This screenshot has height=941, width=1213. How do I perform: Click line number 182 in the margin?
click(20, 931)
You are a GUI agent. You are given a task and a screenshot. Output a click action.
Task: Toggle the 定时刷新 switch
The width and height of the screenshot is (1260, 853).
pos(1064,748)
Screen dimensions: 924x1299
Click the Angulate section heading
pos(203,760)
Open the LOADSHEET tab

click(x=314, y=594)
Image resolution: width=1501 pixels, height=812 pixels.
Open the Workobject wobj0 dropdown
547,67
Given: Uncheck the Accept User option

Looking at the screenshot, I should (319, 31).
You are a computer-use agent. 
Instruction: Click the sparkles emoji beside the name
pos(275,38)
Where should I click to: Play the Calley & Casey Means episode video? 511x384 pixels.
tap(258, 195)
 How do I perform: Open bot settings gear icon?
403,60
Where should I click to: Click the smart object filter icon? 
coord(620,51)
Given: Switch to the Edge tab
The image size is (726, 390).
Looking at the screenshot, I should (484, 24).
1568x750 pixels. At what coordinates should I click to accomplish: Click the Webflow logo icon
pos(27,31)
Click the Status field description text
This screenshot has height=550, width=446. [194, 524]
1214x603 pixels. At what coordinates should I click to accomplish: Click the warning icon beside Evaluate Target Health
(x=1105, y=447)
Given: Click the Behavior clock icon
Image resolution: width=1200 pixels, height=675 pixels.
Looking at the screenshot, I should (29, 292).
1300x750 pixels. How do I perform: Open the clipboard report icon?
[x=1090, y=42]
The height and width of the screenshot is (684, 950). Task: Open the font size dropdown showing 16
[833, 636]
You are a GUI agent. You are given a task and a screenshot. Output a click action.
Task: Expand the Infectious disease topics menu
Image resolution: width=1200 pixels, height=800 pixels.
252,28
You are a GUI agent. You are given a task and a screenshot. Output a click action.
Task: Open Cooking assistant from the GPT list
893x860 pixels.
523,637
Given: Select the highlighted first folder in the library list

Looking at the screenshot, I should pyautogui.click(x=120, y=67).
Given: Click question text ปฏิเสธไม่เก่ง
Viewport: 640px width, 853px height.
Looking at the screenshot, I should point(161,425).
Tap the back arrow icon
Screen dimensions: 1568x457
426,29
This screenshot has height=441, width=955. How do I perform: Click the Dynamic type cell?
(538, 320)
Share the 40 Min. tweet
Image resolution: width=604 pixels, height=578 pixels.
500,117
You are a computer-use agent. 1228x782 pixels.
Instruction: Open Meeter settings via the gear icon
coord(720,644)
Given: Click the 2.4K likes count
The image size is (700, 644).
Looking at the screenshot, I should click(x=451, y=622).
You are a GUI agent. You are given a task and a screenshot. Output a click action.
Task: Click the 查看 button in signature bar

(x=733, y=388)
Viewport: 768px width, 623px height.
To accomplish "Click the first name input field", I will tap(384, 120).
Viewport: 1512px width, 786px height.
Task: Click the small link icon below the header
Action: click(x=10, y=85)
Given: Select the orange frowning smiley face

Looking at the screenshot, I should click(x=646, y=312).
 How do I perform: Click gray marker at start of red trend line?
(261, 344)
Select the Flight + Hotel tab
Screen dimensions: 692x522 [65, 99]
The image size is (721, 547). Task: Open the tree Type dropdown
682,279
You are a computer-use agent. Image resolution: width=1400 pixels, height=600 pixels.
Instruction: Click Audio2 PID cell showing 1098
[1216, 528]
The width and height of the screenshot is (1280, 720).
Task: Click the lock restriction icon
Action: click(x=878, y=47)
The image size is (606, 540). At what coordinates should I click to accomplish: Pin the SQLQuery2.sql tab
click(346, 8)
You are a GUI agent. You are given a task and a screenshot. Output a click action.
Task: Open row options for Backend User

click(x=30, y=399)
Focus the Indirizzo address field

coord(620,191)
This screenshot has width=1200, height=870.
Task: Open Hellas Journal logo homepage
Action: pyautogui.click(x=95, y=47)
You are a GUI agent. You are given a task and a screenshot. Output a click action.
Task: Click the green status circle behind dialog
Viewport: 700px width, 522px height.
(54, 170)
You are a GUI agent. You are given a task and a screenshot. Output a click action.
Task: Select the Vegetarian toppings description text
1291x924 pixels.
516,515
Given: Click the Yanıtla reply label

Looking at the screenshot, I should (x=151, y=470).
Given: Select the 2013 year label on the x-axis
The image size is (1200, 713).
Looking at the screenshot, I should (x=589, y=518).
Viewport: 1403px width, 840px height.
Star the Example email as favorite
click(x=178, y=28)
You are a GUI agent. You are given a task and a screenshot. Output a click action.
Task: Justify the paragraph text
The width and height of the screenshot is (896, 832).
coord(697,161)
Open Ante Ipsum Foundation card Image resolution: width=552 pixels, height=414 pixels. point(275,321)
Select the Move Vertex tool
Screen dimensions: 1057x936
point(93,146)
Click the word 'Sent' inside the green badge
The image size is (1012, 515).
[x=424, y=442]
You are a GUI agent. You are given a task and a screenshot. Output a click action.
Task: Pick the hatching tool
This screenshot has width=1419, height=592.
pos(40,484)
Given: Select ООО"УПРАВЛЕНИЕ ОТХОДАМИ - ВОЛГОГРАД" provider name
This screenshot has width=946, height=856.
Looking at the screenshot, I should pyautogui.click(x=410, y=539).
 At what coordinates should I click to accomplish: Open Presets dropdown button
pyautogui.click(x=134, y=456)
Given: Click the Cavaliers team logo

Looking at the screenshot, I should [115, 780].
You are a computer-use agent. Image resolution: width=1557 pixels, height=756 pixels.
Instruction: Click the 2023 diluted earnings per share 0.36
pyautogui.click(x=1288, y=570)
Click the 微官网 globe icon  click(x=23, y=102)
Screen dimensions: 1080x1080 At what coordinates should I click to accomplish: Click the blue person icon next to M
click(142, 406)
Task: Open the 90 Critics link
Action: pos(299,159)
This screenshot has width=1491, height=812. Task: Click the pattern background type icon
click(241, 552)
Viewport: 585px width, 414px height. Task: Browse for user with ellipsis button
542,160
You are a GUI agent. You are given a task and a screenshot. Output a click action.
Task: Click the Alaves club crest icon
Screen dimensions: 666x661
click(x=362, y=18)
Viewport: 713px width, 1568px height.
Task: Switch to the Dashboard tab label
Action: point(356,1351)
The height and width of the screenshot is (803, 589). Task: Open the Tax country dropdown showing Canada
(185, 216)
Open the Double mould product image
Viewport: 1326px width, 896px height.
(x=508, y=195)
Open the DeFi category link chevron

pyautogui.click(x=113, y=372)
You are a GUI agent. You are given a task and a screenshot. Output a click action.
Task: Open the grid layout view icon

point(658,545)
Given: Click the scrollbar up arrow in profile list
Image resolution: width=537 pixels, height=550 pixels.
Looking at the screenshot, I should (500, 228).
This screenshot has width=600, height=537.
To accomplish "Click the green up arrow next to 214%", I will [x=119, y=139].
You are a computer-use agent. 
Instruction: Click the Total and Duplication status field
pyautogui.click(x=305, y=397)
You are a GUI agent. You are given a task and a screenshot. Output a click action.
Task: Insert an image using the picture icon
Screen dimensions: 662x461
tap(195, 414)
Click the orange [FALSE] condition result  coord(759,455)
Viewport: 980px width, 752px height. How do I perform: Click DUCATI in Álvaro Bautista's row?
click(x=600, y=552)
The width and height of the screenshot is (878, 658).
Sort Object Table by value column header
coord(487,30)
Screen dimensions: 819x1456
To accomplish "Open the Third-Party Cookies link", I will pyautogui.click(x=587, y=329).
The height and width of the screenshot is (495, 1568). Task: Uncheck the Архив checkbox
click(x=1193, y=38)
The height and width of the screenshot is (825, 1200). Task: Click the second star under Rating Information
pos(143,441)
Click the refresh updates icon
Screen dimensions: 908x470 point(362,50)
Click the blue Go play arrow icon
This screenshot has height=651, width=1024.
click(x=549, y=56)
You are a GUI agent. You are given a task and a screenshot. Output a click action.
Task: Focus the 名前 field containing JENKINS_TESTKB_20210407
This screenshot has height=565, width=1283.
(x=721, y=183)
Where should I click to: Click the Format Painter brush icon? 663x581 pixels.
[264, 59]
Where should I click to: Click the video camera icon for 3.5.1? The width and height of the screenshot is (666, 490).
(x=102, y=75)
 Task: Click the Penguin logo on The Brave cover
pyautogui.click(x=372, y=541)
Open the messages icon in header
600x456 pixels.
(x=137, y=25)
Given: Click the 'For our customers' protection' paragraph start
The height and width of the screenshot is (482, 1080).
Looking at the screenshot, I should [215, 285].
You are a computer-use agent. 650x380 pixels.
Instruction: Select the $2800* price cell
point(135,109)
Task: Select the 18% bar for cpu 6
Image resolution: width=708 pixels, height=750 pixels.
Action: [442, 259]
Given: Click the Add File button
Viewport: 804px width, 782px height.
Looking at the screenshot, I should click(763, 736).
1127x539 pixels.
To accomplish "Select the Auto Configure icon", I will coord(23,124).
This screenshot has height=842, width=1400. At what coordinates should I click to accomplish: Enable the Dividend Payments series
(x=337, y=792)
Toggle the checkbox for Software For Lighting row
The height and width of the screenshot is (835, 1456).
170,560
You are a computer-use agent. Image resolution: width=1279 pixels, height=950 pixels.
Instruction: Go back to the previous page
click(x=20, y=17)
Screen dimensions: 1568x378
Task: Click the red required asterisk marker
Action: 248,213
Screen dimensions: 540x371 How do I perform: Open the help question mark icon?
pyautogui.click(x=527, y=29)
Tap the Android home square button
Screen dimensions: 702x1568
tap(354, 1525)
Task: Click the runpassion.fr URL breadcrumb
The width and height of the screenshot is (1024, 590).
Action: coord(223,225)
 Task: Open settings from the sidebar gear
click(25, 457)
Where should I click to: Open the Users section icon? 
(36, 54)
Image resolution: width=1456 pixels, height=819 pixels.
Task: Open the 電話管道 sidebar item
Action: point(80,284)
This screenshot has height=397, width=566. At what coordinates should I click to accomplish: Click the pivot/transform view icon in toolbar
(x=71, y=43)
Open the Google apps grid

- _Instructions for the task_:
Retype the records above, but only those lines that fall between the line containing "Screen dimensions: 662x461" and the line containing "Screen dimensions: 819x1456", with both of those lines included, exactly as written.

- _Answer_:
Screen dimensions: 662x461
tap(195, 414)
Click the orange [FALSE] condition result  coord(759,455)
Viewport: 980px width, 752px height. How do I perform: Click DUCATI in Álvaro Bautista's row?
click(x=600, y=552)
The width and height of the screenshot is (878, 658).
Sort Object Table by value column header
coord(487,30)
Screen dimensions: 819x1456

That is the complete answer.